Seems odd, but yes, Los Angeles is the home of American goth. I had always been curious about the domestic side of the style as I have long been a fan of Joy Division, Bauhaus and the Cure. Our contribution to the style is a bit more on the side of the common mall-goth stereotype. Yet unlike Los Angeles peers and arguable super-group 45 Grave, Christian Death (name actually a play on words for "Christian Doir" rather than mere anti-Christian angst) is only arguably intentionally funny. All the drama (see "theatre" in title) would have to be intentional if only frontman Rozz Williams had been past his teen years. However, it is hard to deny either the fun of this over-the-top band or the creative guitar playing of former Adolescent Rikk Agnew. While Marilyn Manson copped much of Williams' style, the original can speak to anyone with a good sense of humor more than the 90s shocker. By far the album's best track, "Romeo's Distress" exemplifies the album's best charms the punky minor-chord bass line is a catchy pull and Agnew breaks into some of the most enjoyable goth guitar - basically Bauhaus with some real SoCal-style chops. Then Williams comes in with one of the most beautifully tasteless shock lines of all time "a burning cross is on a nigger's lawn." Obviously not for the easily offended. Though at a lower level the rest of this album is not a far cry from that masterful track.

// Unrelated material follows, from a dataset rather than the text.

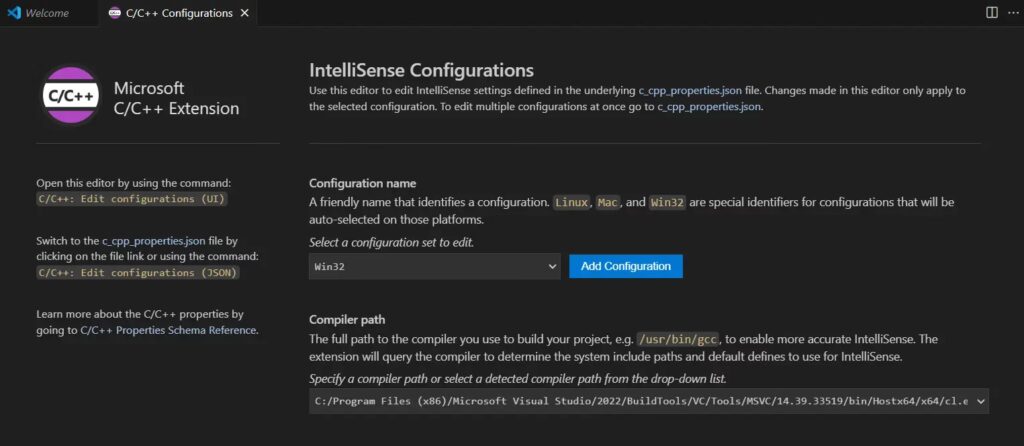1024x446 pixels.
Task: Click the Mac identifier code label
Action: coord(608,202)
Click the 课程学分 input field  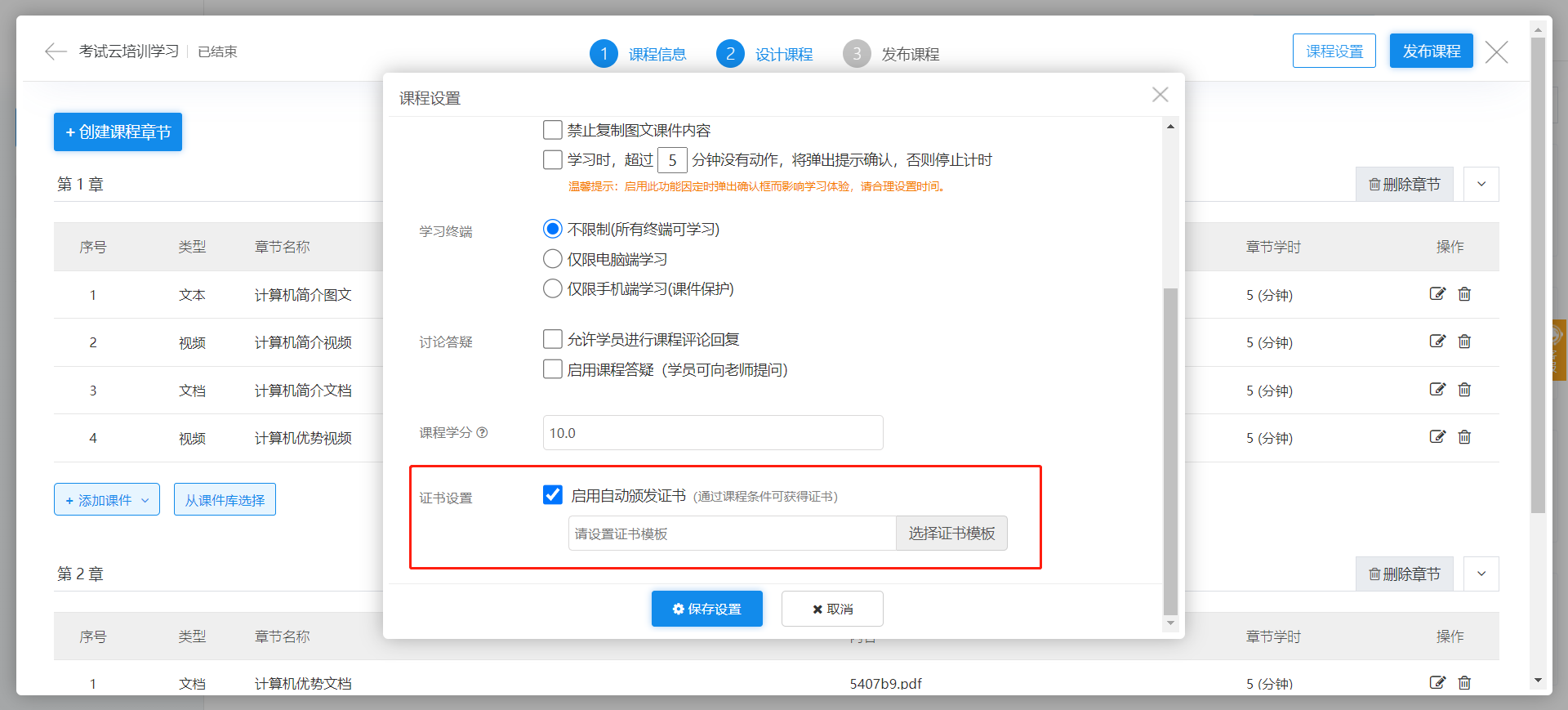click(712, 433)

Like my last article attempted to wash off some stigma around pop-metal this one should encourage you to give goth a chance. This is true rock 'n' roll in perhaps the most fun way. It gets dark, offensive, and even disturbing but remember, it's only theatre... OF PAIN!!!


Christian Death - Only Theatre of Pain (1982)

2 comments:

matt said...

Such a great underrated album. Lots of good records here, thanks for linking us.